# WORK TO COMPLETE
The goal here is an exact copy of the entries below, without their pictures.

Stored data
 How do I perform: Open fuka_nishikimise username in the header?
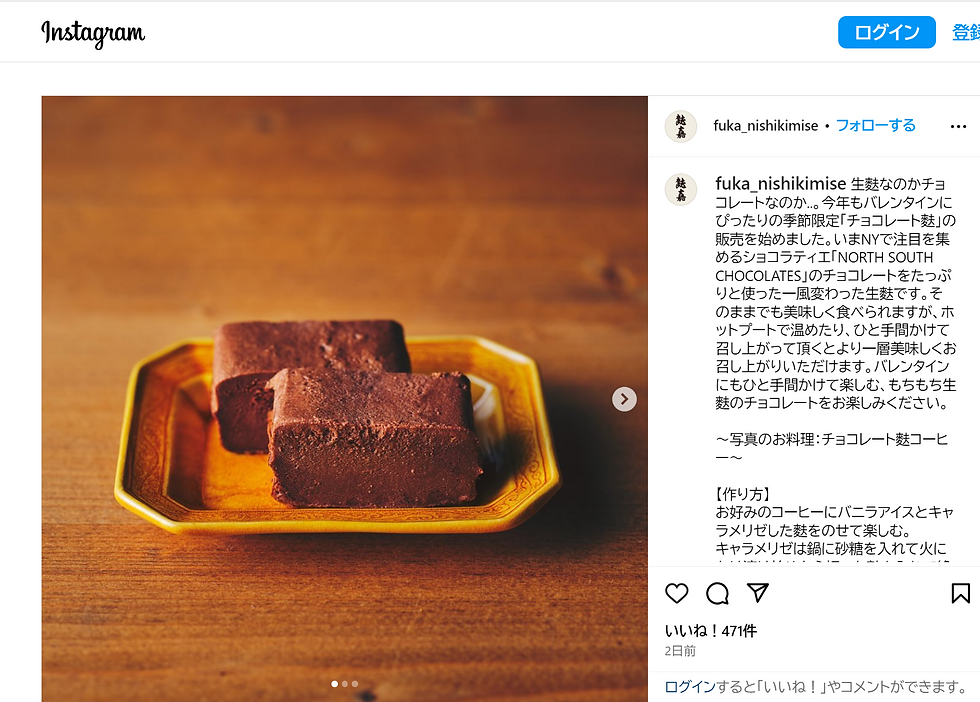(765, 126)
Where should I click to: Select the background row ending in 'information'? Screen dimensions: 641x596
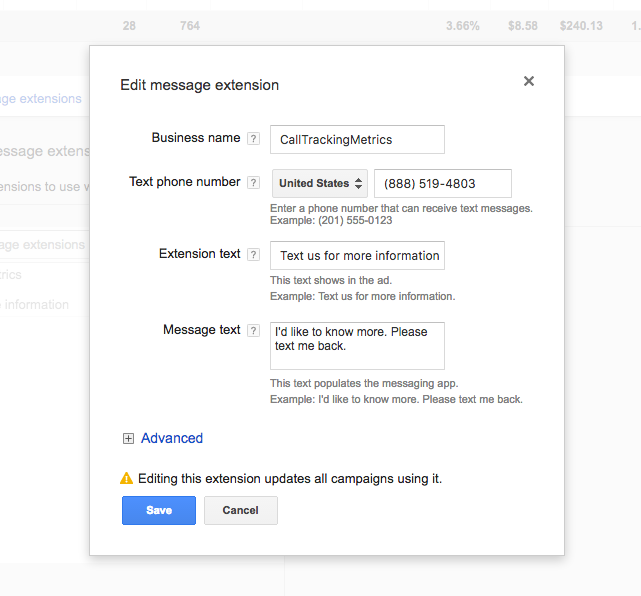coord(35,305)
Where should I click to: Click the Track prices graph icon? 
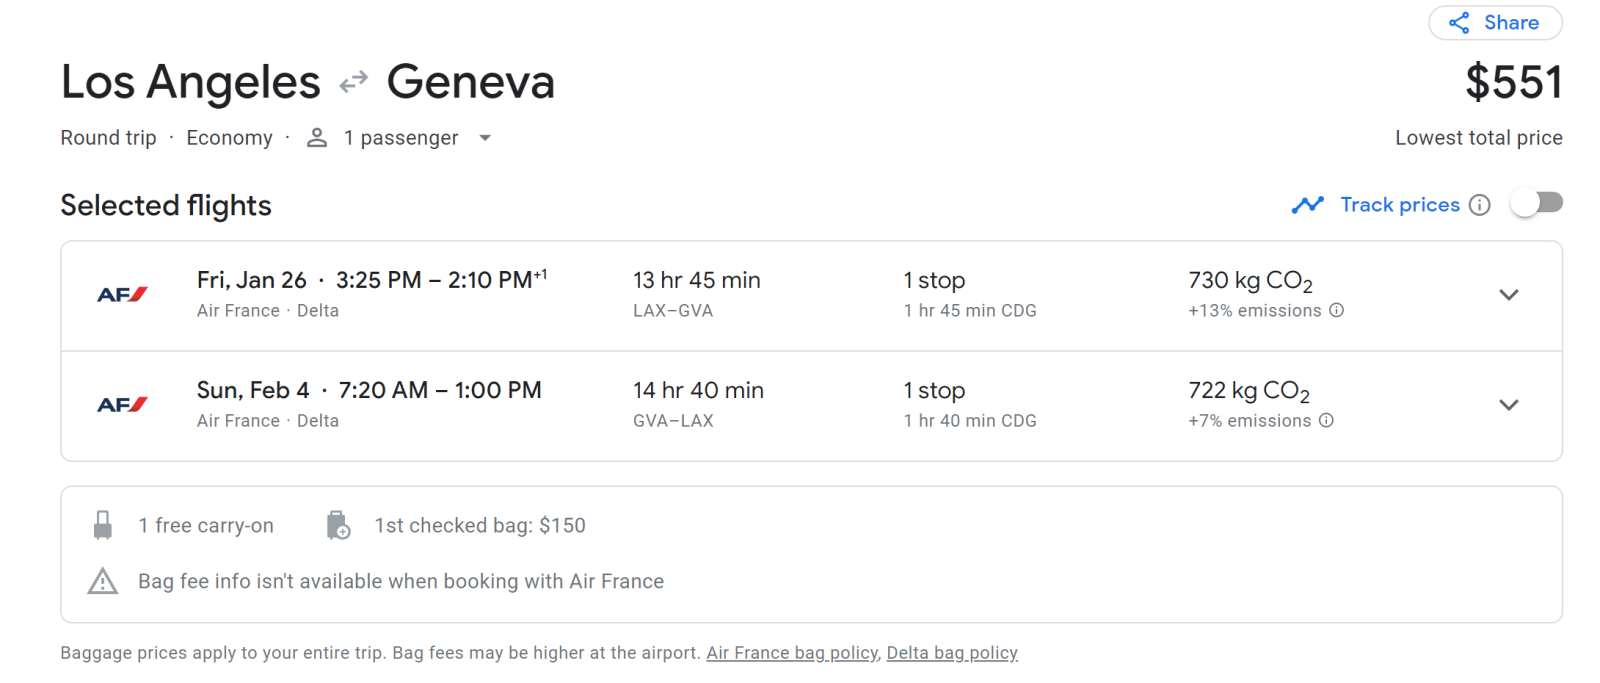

# SOLVED PROBLEM
 How do I perform: Open fuka_nishikimise username in the header?
(765, 126)
Where should I click to: Select the background row ending in 'information'? Screen dimensions: 641x596
coord(35,305)
Where should I click to: Click the Track prices graph icon? 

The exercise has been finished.